One of my favorite things to do on a Sunday afternoon is to go downtown to one of the community gathering places and watch children play in the interactive water fountain.  I love to watch them run into the spouts and feel its force of energy as they splash around in the water.  The run, they fall down, they get back up.  When the fountain changes patterns and diminishes its force, the children giggling and jumping watch in hopeful anticipation of the water shooting up from the spout again. Not knowing when or where the next spray of water will be, the children look toward their parents or siblings for cues as to how to negotiate their next move.  As an onlooker, it’s hard to discern the backgrounds of these children–who they are, where they live and the circumstances in which they experience childhood.  Rather, all that is evident is childhood.   While watching the children play, I began to think about the notion that some children, who despite experiencing adversity early in their lives grow up to overcome difficult circumstances.  I wondered about the factors that contributed to their success. I thought about people I know and families I’ve worked with who, despite humble beginnings, were managing their lives successfully. I also reflected on popular figures in the media whose biographies highlight the ways in which they overcame early adversity in their lives.

As I reflected on the stories of these individuals, it occurred to me that a common theme among them was hope.

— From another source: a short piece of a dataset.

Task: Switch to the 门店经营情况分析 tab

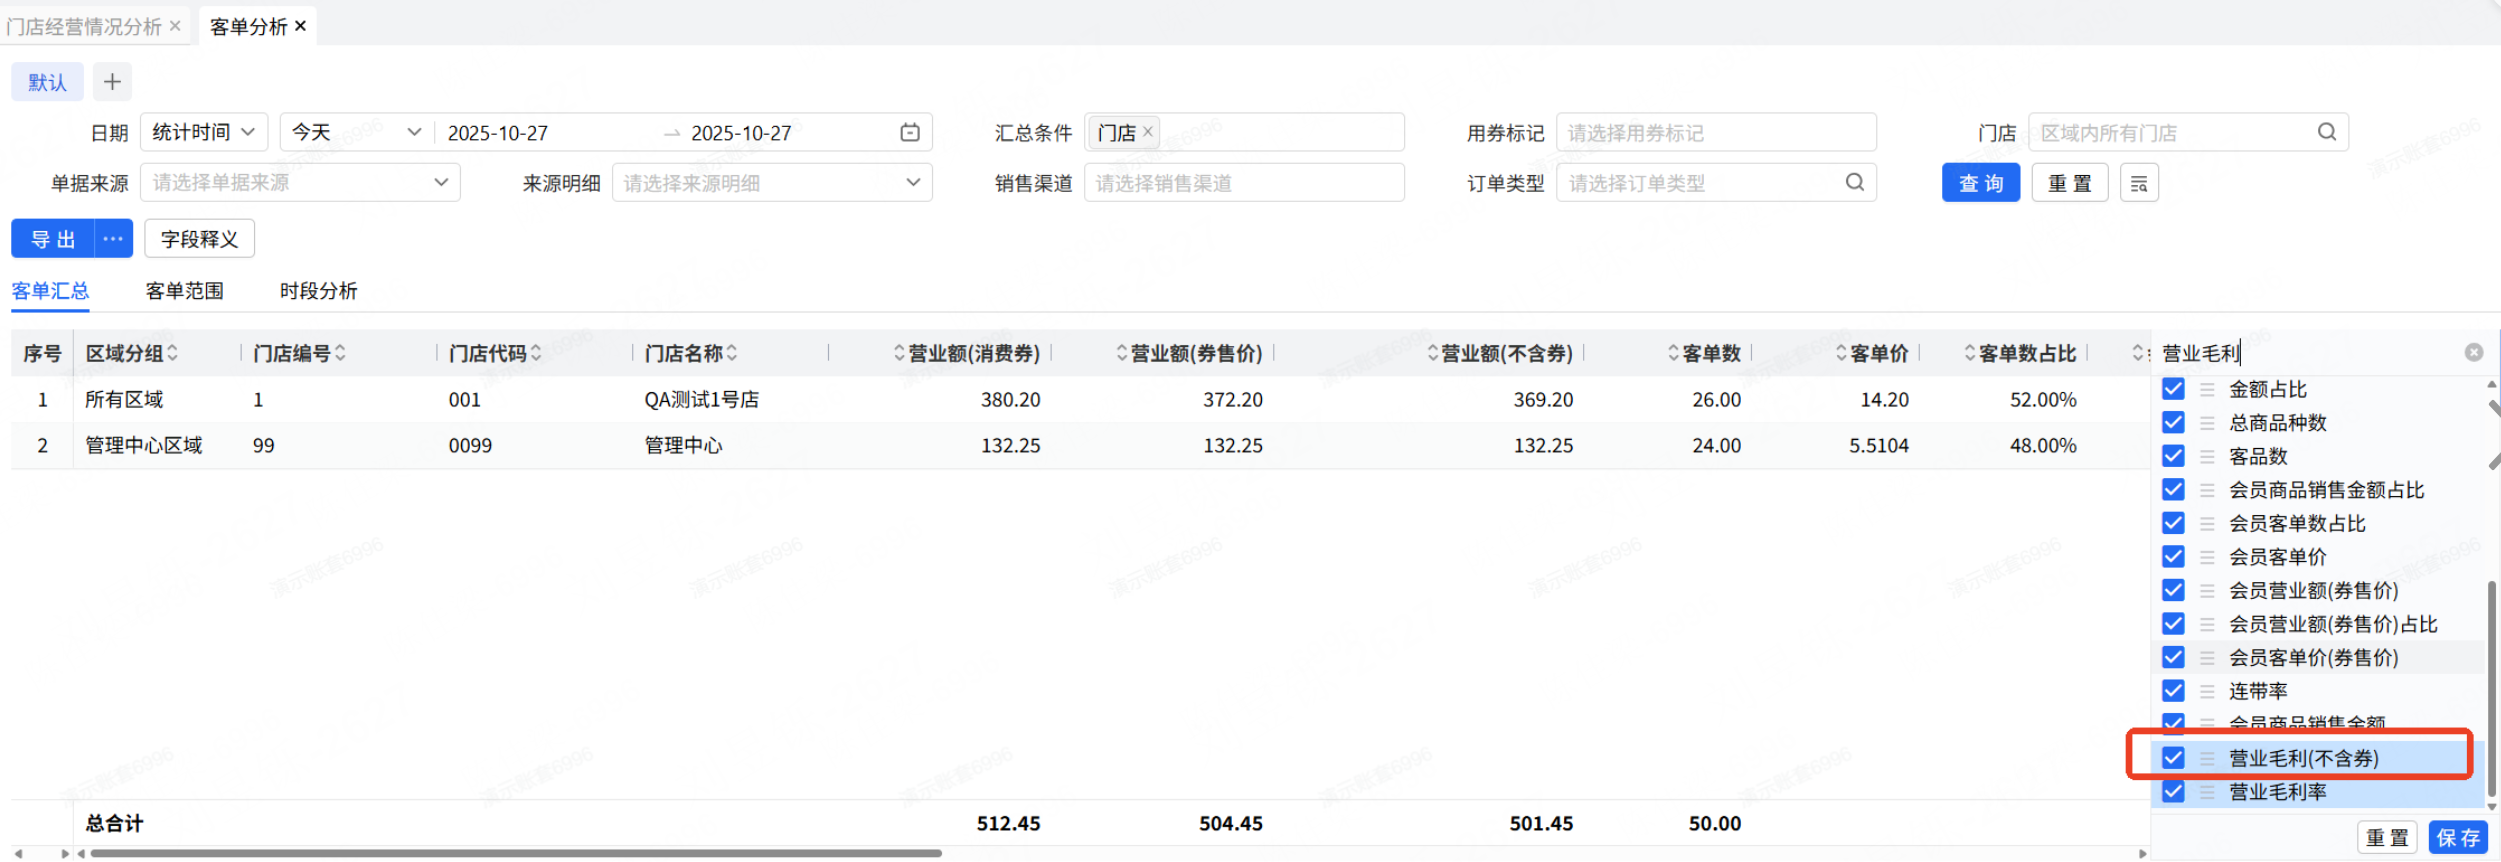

I began to see the various ways in which hope was a highly influential and motivating force in their lives. This kind of hope was not passive—it was not merely wishing for a better life, but was active. It involved thinking, planning, and acting on those thoughts and plans to achieve desired outcomes. It was the driving force that kept them moving despite the adversity and allowed them to adapt and cope in the midst of their circumstances. I’m not alone in this awareness.  Many of us have encountered individuals who have defied the statistics and the conventional wisdom that says if you live here, go to school there or have these parents that the likelihood of success for you is dim.